Despite such concerns, the impact factor caught on among readers, researchers, and librarians. In 1992 the information firm Thomson Reuters acquired ISI and, with it, the right to issue the list of impact factors. Today many journals tout their impact factor on information pages for potential authors and use the number in advertisements. Nature, for example, has an annual sale offering a subscription for the same amount as its current impact factor.

The spread of the impact factor hasn’t silenced the index’s critics. Two recent studies showed that journal impact factors no longer have a strong correlation with the number of citations individual papers in those journals receive. The measure’s ineffectiveness is due to a combination of highly cited papers that skew impact factor calculations and scientists’ tendency to read individual articles from many journals rather than one single issue of a top journal.

Other observers have argued that journal editors have manipulated their impact factors by encouraging self-citation, rendering the metric unreliable. Even Philip Campbell, the editor-in-chief of Nature, has argued that impact factors are overused. Furthermore, Thomson Reuters makes its rankings available only to subscribers, which makes it difficult for researchers whose institutions do not have access.

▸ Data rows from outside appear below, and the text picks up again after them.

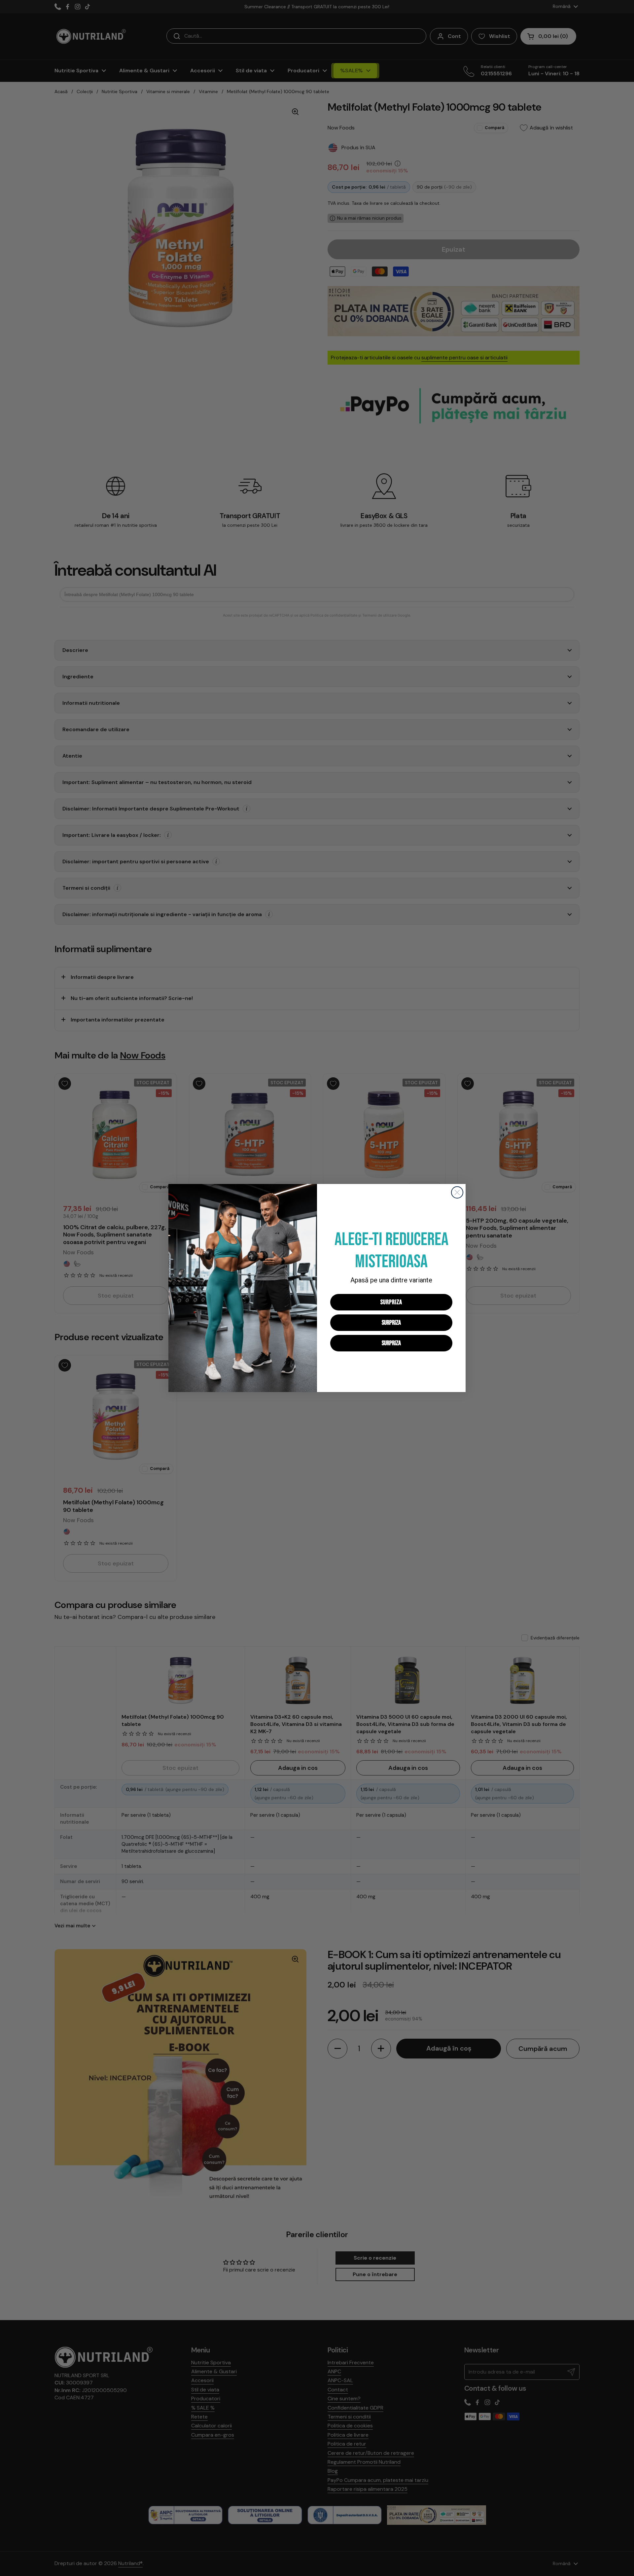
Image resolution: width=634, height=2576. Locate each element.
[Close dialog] (457, 1192)
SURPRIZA (391, 1302)
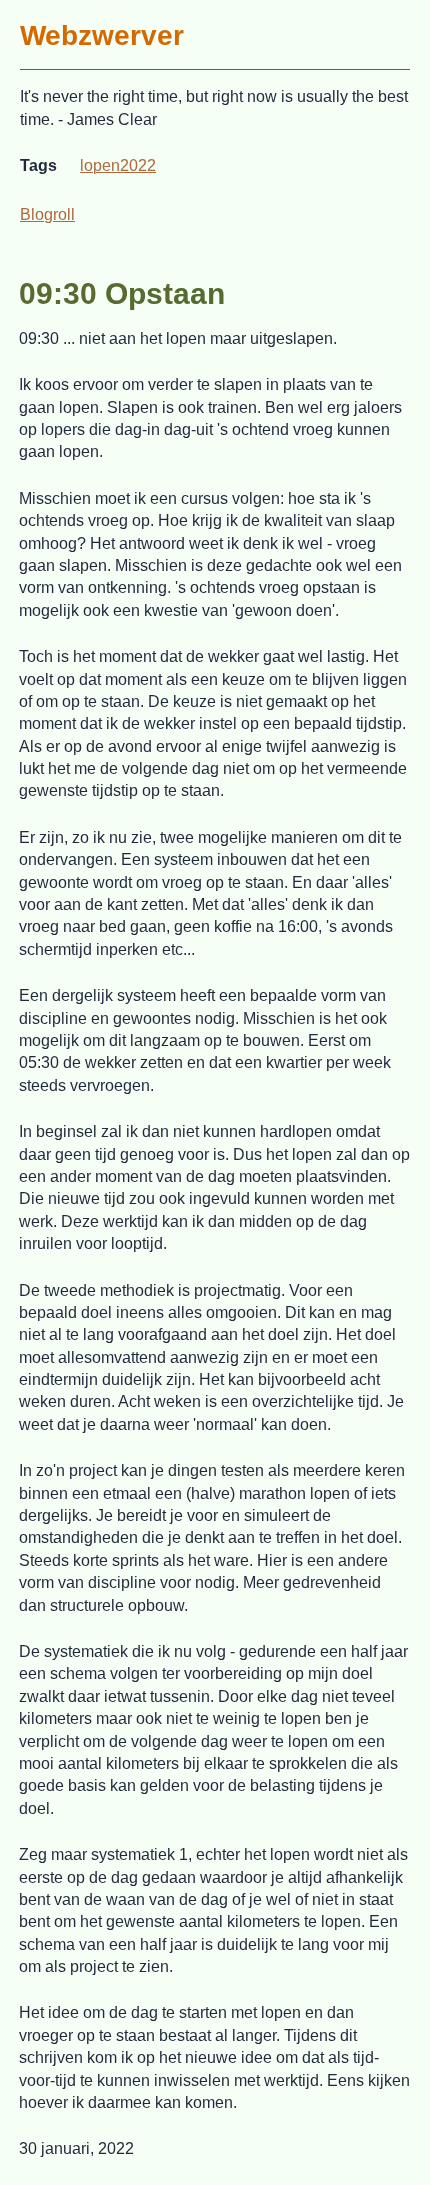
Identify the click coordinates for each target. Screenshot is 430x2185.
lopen (100, 165)
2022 (138, 165)
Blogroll (47, 214)
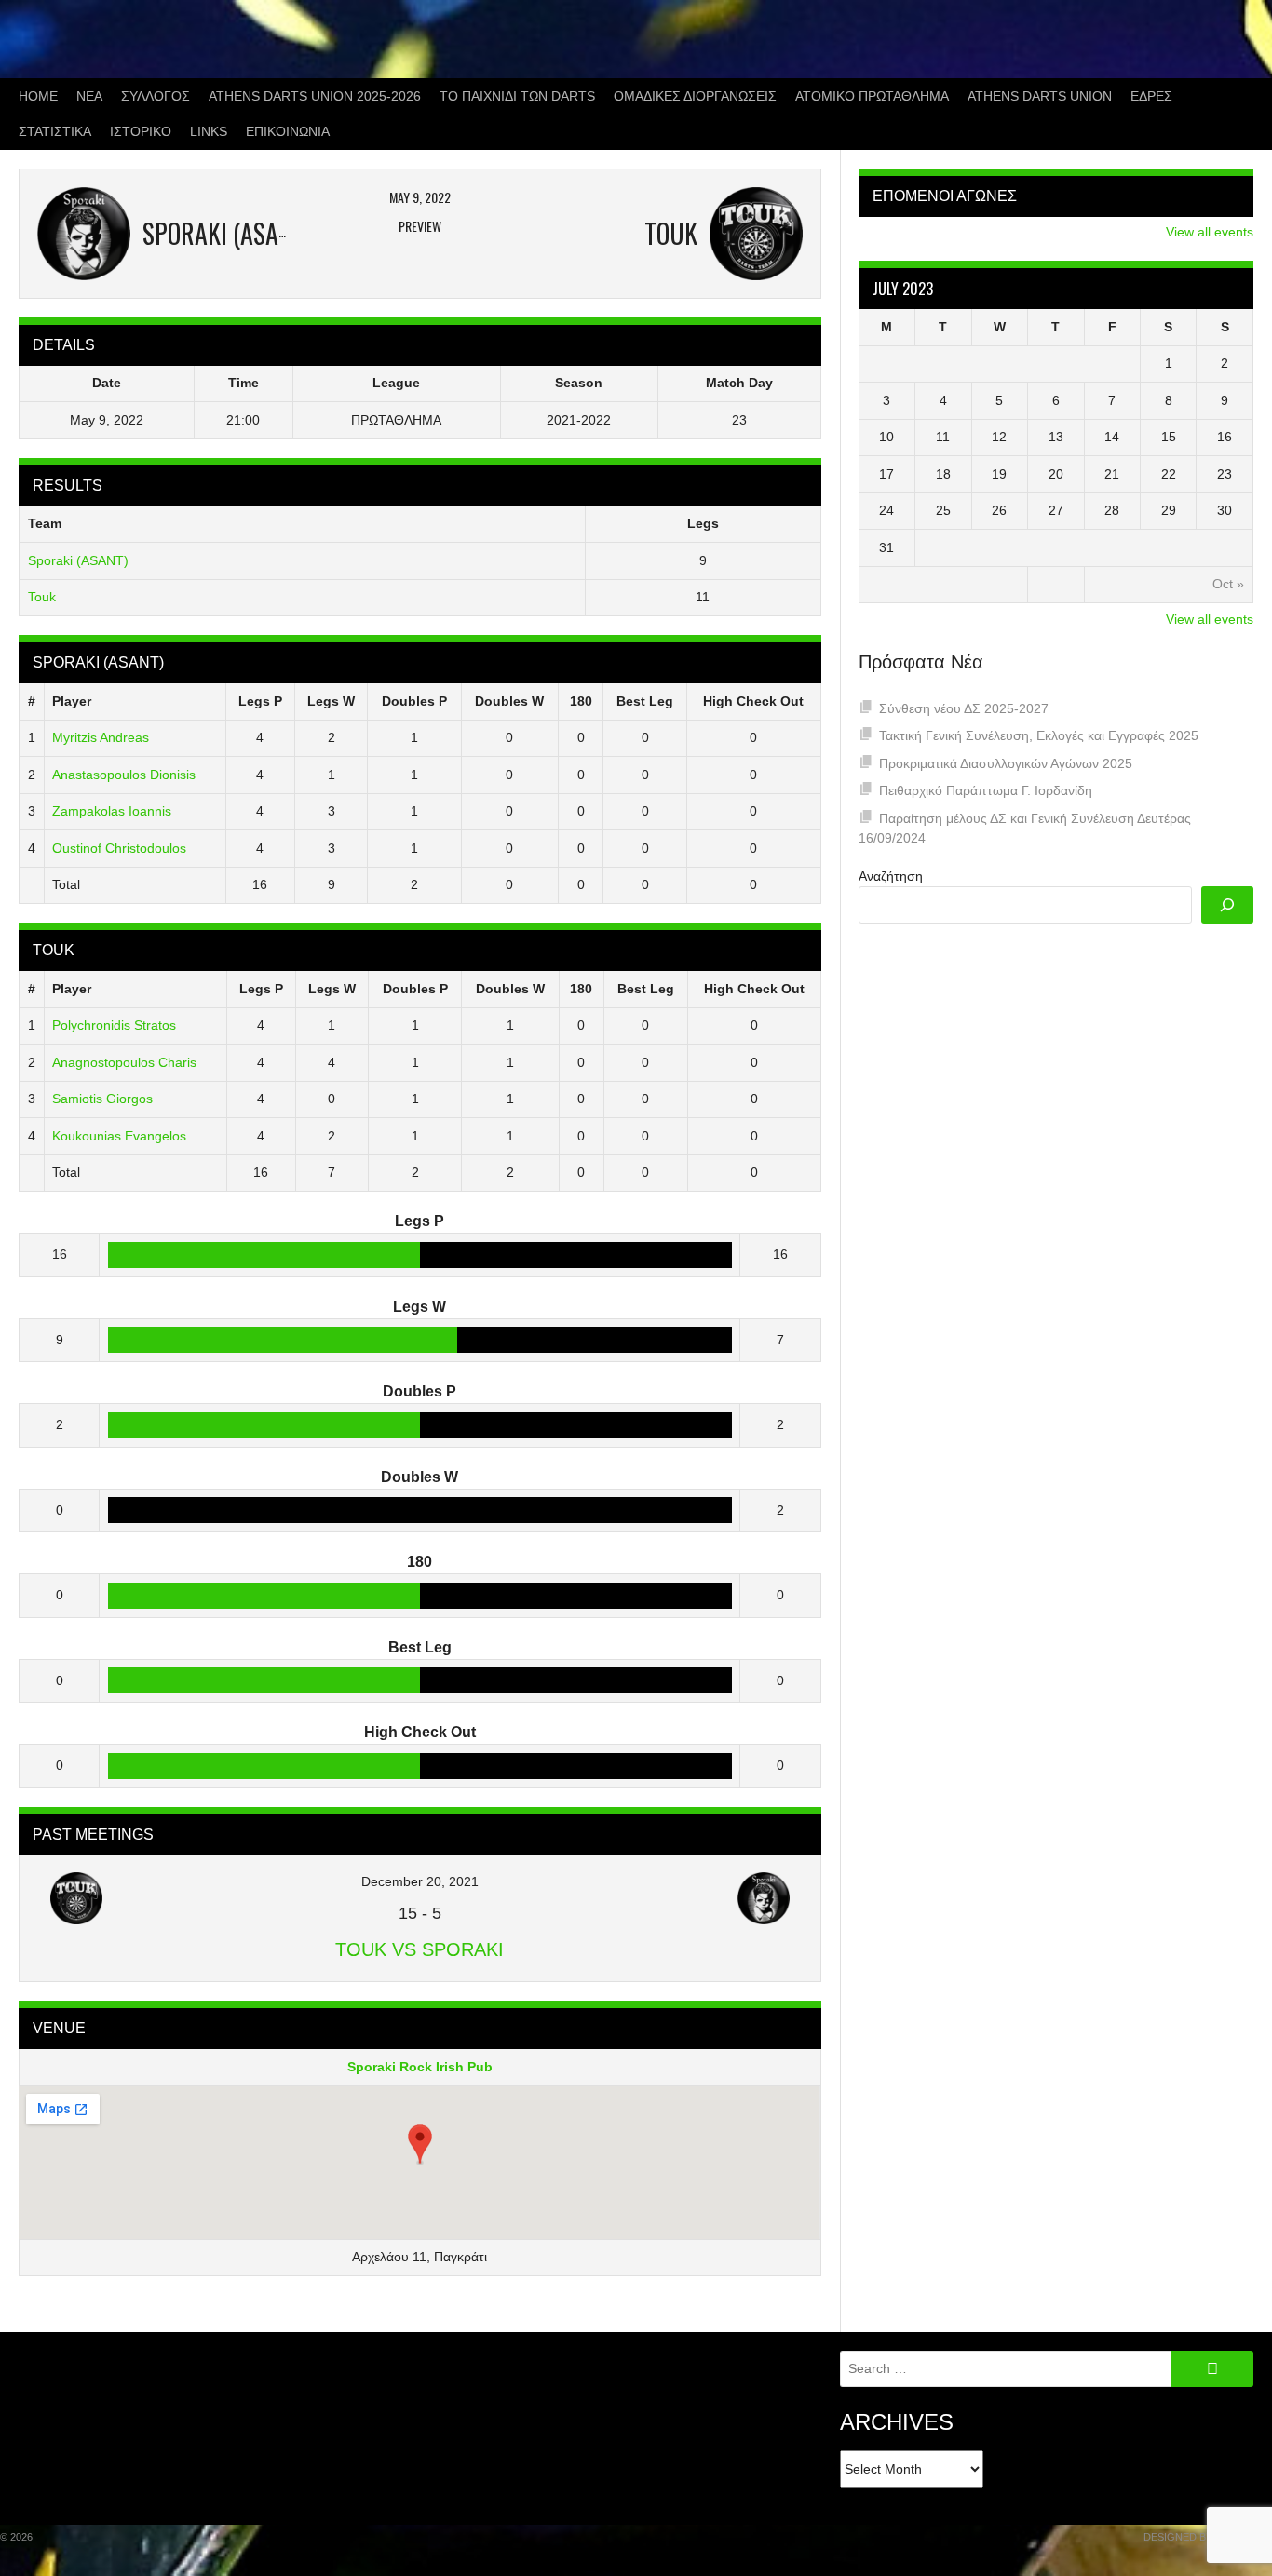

Although many people would like to see the impact factor’s hold on science shaken, it seems unlikely that Elsevier’s CiteScore—or any other alternate metric—will be the solution. CiteScore has one notable advantage over its older rival: Its rankings and data are freely available. But its basic methodology overlaps enough with that of the impact factor that it seems to suffer from the same weaknesses.

Critics are already pointing to potential conflicts of interest with a journal ranking system that is issued by a journal publisher. Notably, CiteScore divides a journal’s citations by the total number of articles it has printed, including news articles, editorials, and correspondence—a modeling choice that dramatically drops the rank of some top non-Elsevier journals like Nature and Science, as well as Elsevier’s most famous medical journal, the Lancet.

CiteScore probably won’t dethrone the impact factor—but that does not mean the 45-year-old metric’s future is guaranteed.